>> BEGIN

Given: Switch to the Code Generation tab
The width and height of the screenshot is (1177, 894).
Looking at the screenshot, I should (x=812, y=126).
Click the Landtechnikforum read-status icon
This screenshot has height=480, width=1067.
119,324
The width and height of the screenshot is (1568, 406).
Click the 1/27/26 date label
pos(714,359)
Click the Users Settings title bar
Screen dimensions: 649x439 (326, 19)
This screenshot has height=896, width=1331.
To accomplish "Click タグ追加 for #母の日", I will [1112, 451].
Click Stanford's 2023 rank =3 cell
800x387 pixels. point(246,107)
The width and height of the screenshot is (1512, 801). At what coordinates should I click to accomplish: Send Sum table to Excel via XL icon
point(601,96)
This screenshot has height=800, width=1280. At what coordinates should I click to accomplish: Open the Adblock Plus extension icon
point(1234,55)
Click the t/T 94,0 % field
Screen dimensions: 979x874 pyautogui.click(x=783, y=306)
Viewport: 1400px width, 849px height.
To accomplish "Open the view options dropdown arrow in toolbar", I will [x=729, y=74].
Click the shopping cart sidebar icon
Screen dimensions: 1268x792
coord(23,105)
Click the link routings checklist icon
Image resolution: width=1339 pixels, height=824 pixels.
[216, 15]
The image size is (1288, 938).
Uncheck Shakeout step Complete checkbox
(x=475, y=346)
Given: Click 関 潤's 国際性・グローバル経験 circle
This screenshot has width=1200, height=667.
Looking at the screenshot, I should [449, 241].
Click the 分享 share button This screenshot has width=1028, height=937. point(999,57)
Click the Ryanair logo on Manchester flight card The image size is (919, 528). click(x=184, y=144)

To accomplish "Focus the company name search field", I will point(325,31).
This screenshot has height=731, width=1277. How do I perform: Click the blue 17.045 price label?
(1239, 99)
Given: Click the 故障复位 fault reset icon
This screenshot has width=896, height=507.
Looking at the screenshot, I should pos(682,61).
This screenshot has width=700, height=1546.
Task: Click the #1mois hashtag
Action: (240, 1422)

>> END

◆ EXERCISE DESCRIPTION
Rename "shopping cart" to "basket" in all the records above and reproduce them with nothing else altered.

◆ TASK ANSWER
Given: Switch to the Code Generation tab
The width and height of the screenshot is (1177, 894).
Looking at the screenshot, I should (x=812, y=126).
Click the Landtechnikforum read-status icon
This screenshot has height=480, width=1067.
119,324
The width and height of the screenshot is (1568, 406).
Click the 1/27/26 date label
pos(714,359)
Click the Users Settings title bar
Screen dimensions: 649x439 (326, 19)
This screenshot has height=896, width=1331.
To accomplish "Click タグ追加 for #母の日", I will [1112, 451].
Click Stanford's 2023 rank =3 cell
800x387 pixels. point(246,107)
The width and height of the screenshot is (1512, 801). At what coordinates should I click to accomplish: Send Sum table to Excel via XL icon
point(601,96)
This screenshot has height=800, width=1280. At what coordinates should I click to accomplish: Open the Adblock Plus extension icon
point(1234,55)
Click the t/T 94,0 % field
Screen dimensions: 979x874 pyautogui.click(x=783, y=306)
Viewport: 1400px width, 849px height.
To accomplish "Open the view options dropdown arrow in toolbar", I will [x=729, y=74].
Click the basket sidebar icon
Screen dimensions: 1268x792
coord(23,105)
Click the link routings checklist icon
Image resolution: width=1339 pixels, height=824 pixels.
[216, 15]
The image size is (1288, 938).
Uncheck Shakeout step Complete checkbox
(x=475, y=346)
Given: Click 関 潤's 国際性・グローバル経験 circle
This screenshot has width=1200, height=667.
Looking at the screenshot, I should [449, 241].
Click the 分享 share button This screenshot has width=1028, height=937. point(999,57)
Click the Ryanair logo on Manchester flight card The image size is (919, 528). click(x=184, y=144)

To accomplish "Focus the company name search field", I will point(325,31).
This screenshot has height=731, width=1277. How do I perform: Click the blue 17.045 price label?
(1239, 99)
Given: Click the 故障复位 fault reset icon
This screenshot has width=896, height=507.
Looking at the screenshot, I should pos(682,61).
This screenshot has width=700, height=1546.
Task: Click the #1mois hashtag
Action: (240, 1422)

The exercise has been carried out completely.